# Разное > Коллекционирование >  Окажите помощь в создании коллекции

## Gnom

Приветствую любителей авиации! Просьба заключается в следующем. Собираю авиационные шевроны и значки. Живу в Белорусии. По этой причине больших возможностей переодически поплнять коллекцию нет. Думаю таких как я много.

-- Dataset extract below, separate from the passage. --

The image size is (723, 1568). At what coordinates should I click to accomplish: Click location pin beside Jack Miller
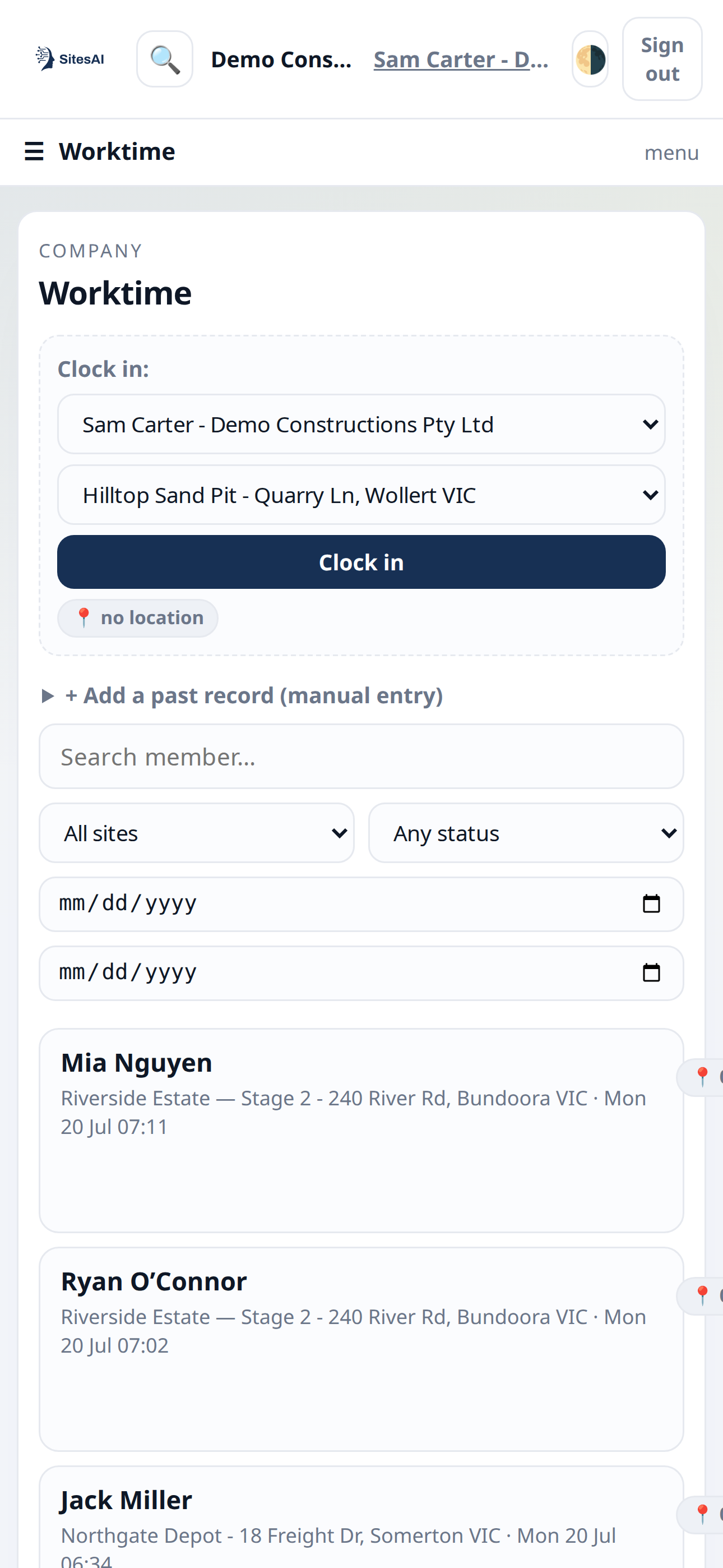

Предлогаю обмен. 
*1.Имеются белорусские шевроны* 
50 смешаной АБ(старый и новый)
116 браб (старый и новый)
206 шаб,
командование ВВС и войск ПВО
 авиаэскадрилья в поставах
 авиационный факультет
 Командование ВВС (старый)
*2.Значки юбилейные* 
50 САБ (Мачулищи)
 55 лет 61 ИАБ (Барановичи)
 65 лет 927 ИАБ (Берёза)
Фото немного попозже.

----------


## Gnom

Вот ещё фотографии

----------


## Gnom

Фото значков

----------


## Run

Готов поменяться - пишите admin@aviaznak.ru

----------


## Gnom

Шеврон 61-й иаб Барановичи

----------


## leonard

Приветствую.
извините,что влез,но есть вопрос. А,что конкретно Вас интересует кроме шевронов? Это мой знакомый "барыга "из Минска попросил спросить.
С уважением.

----------


## Д.Срибный

> Приветствую любителей авиации! Просьба заключается в следующем. Собираю авиационные шевроны и значки. Живу в Белорусии. По этой причине больших возможностей переодически поплнять коллекцию нет. Думаю таких как я много. Предлогаю обмен.

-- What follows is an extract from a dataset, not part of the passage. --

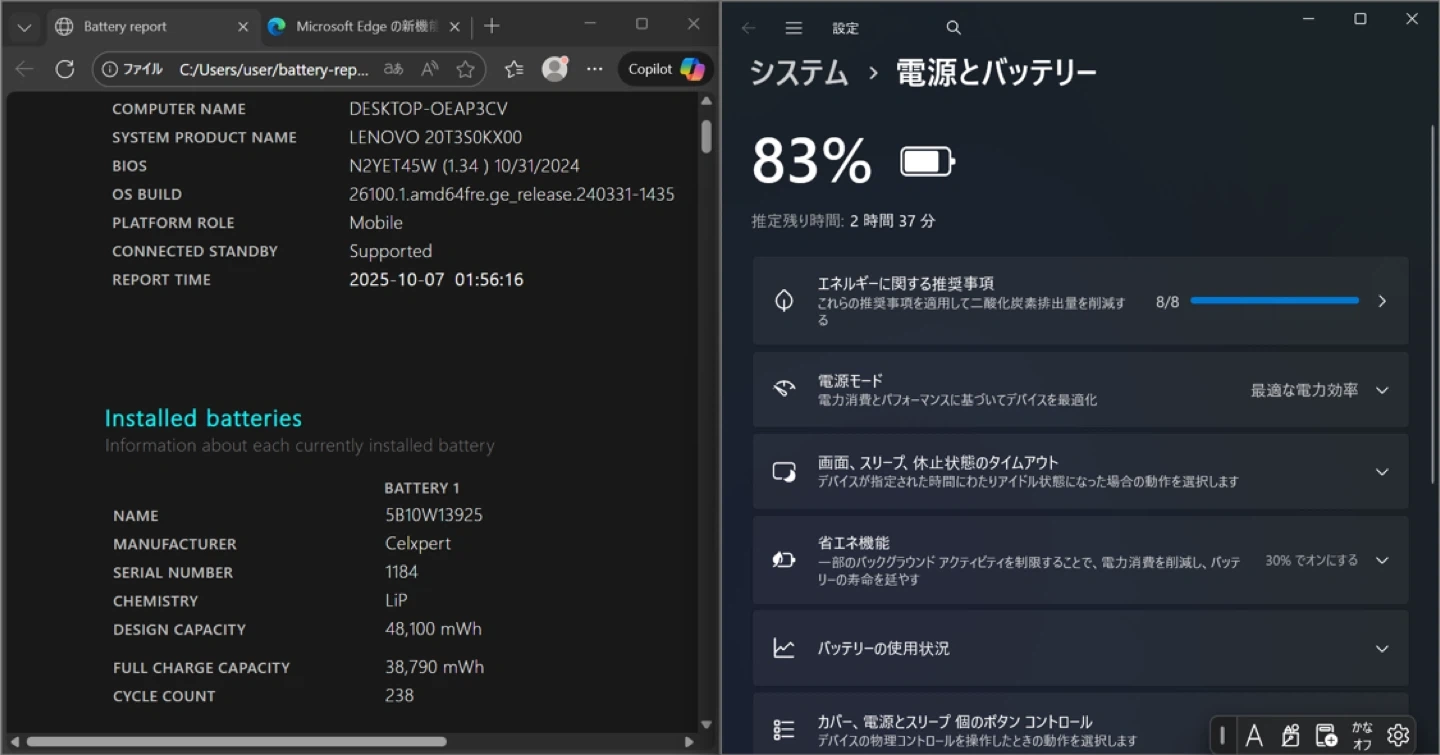The image size is (1440, 755).
Task: Open the IME pad in the language bar
Action: [1290, 736]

А какие шевроны Вас интересуют? Только российские или иностранные тоже? Мог бы прислать Вам что-то из импортного, если скажете, что именно интересует.

----------


## Gnom

> Приветствую.
> извините,что влез,но есть вопрос. А,что конкретно Вас интересует кроме шевронов? Это мой знакомый "барыга "из Минска попросил спросить.
> С уважением.


Кроме шевронов интересуют знаки классности исключительно лётчиков разных стран мира.

----------


## Gnom

> А какие шевроны Вас интересуют? Только российские или иностранные тоже? Мог бы прислать Вам что-то из импортного, если скажете, что именно интересует.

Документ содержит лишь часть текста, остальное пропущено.